- Pitcher
- Born: February 6, 1984 (age 41) Norfolk, Virginia, U.S.
- Batted: RightThrew: Left

CPBL debut
- March 27, 2013, for the Brother Elephants

Last CPBL appearance
- April 10, 2013, for the Brother Elephants

CPBL statistics
- Win–loss record: 1–1
- Earned run average: 5.79
- Strikeouts: 8
- Stats at Baseball Reference

Teams
- Brother Elephants (2013);

= Mike Ballard =

American baseball player (born 1984)

Michael Aaron Ballard (born February 6, 1984) is an American former professional baseball pitcher. He played in the Chinese Professional Baseball League (CPBL) for the Brother Elephants. He is a phantom ballplayer, having spent a day on the active roster of the Baltimore Orioles without making an appearance.

==Amateur career==
Ballard went to Ocean Lakes High School, where he led the team to a second-place finish in the 2001 Virginia AAA State Tournament, setting a school record in ERA with a 0.69 ERA. He was drafted in the 50th round, 1474th overall, in the 2002 MLB Draft by the Minnesota Twins, but he decided to go to the University of Virginia.
His 2003 season was cut short due to injury, where, in his seven starts, he had a 1.93 ERA in 7 starts. He missed all of 2004 due to injury. He was solid in 2005, where he went 8–3 with a 3.54 ERA over 15 starts. In 2005, he played collegiate summer baseball with the Orleans Cardinals of the Cape Cod Baseball League. Ballard was drafted again by the Minnesota Twins, in the 47th round, 1415th overall, of the 2005 Draft, but decided to stay for his senior year. His senior year was less impressive, with a 4.09 ERA, despite having a 9–3 record and two complete games.

==Professional career==
===Texas Rangers===
Ballard was drafted in the 14th round, 418th overall, by the Texas Rangers in the 2006 Major League Baseball draft, and decided to sign. He started 2006 with the Low–A Spokane Indians, where he went 2–7 with a 5.68 ERA and 41 strikeouts across 63 1/3 innings pitched.
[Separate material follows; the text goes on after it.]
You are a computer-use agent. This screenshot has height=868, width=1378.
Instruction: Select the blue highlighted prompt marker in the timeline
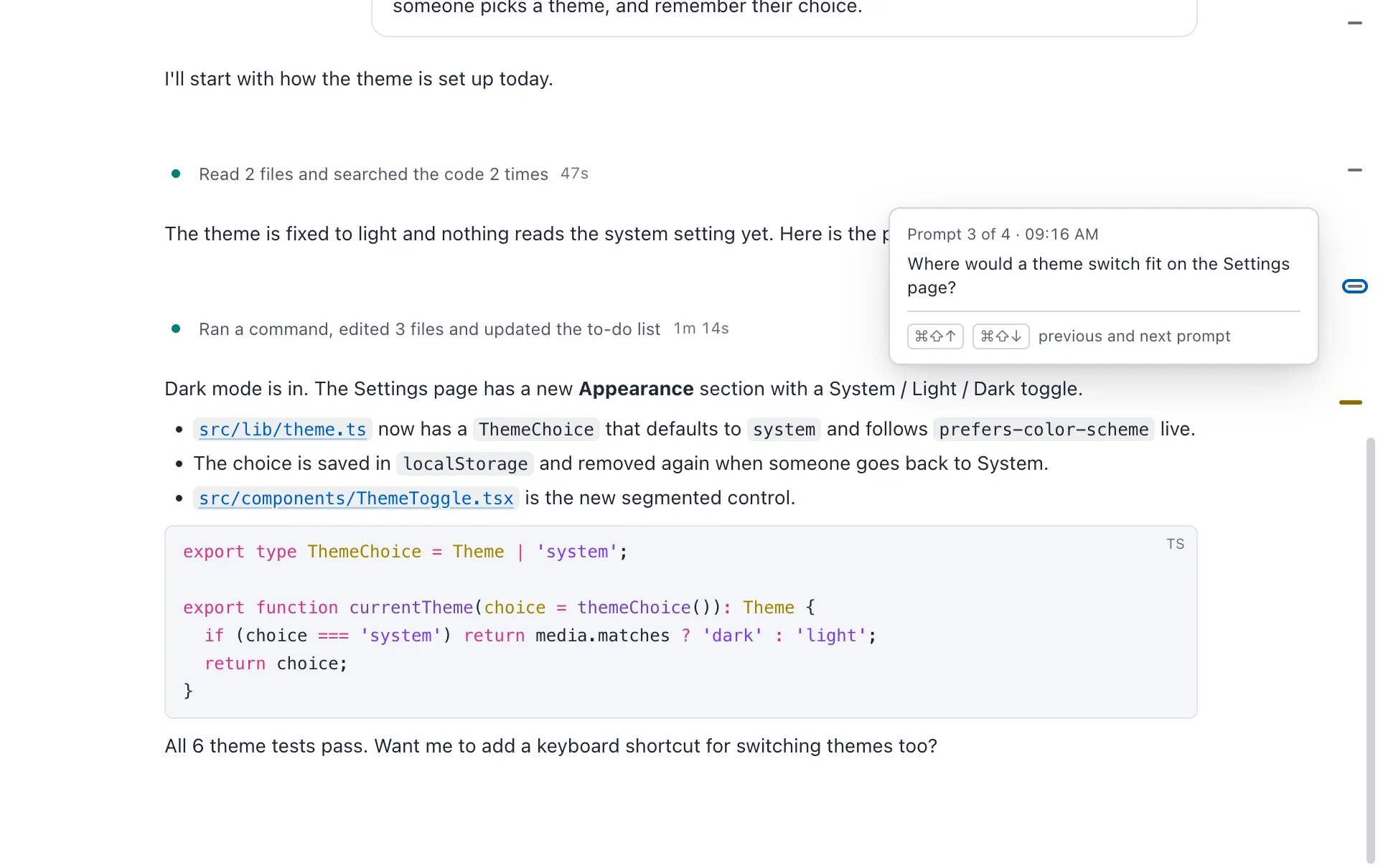click(x=1354, y=286)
Ballard started 2007 with the Single–A Clinton LumberKings, where he went 9–4 with a 3.93 ERA and 59 strikeouts before earning a promotion to the High–A Bakersfield Blaze. He started 2008 with the Double–A Frisco RoughRiders, where he went 8–3 with a 4.02 ERA and 72 strikeouts before earning a promotion to Triple-A Oklahoma RedHawks. Ballard split the 2009 campaign between Frisco and the newly renamed Oklahoma City RedHawks. He spent all of 2010 with Oklahoma City after earning a spring training visit.

===Baltimore Orioles===
On January 17, 2011, Ballard signed a minor league contract with the Baltimore Orioles organization. He started the season with the Triple–A Norfolk Tides, but was demoted to the Double–A Bowie Baysox after posting a 4.91 ERA with 38 strikeouts over 10 games.

On July 31, 2011, Ballard was called up to the major leagues to replace the struggling Jason Berken. He went unused out of the bullpen and was optioned back to Bowie the next day, becoming a phantom ballplayer. On August 31, Ballard was removed from the 40-man roster and sent outright to Bowie. On November 2, he elected free agency.

===Washington Nationals===
On December 27, 2011, Ballard signed a minor league contract with the Washington Nationals that included an invitation to spring training. He spent 2012 with the Double-A Harrisburg Senators, posting a 1-5 record and 4.31 ERA with 56 strikeouts in 64 2/3 innings pitched across 12 starts. Ballard elected free agency following the season on November 2, 2012.

===Brother Elephants===
On January 6, 2013, Ballard signed with the Brother Elephants of the Chinese Professional Baseball League. In 3 starts for the Elephants, he struggled to a 1-1 record and 5.79 ERA with 8 strikeouts across 9 1/3 innings pitched. Ballard was released by the team on April 12.

===Southern Maryland Blue Crabs===
On May 1, 2013, Ballard signed with the Southern Maryland Blue Crabs of the Atlantic League of Professional Baseball. In 17 starts for the Blue Crabs, he compiled a 7-7 record and 4.89 ERA with 60 strikeouts across 92 innings of work. Ballard became a free agent following the season.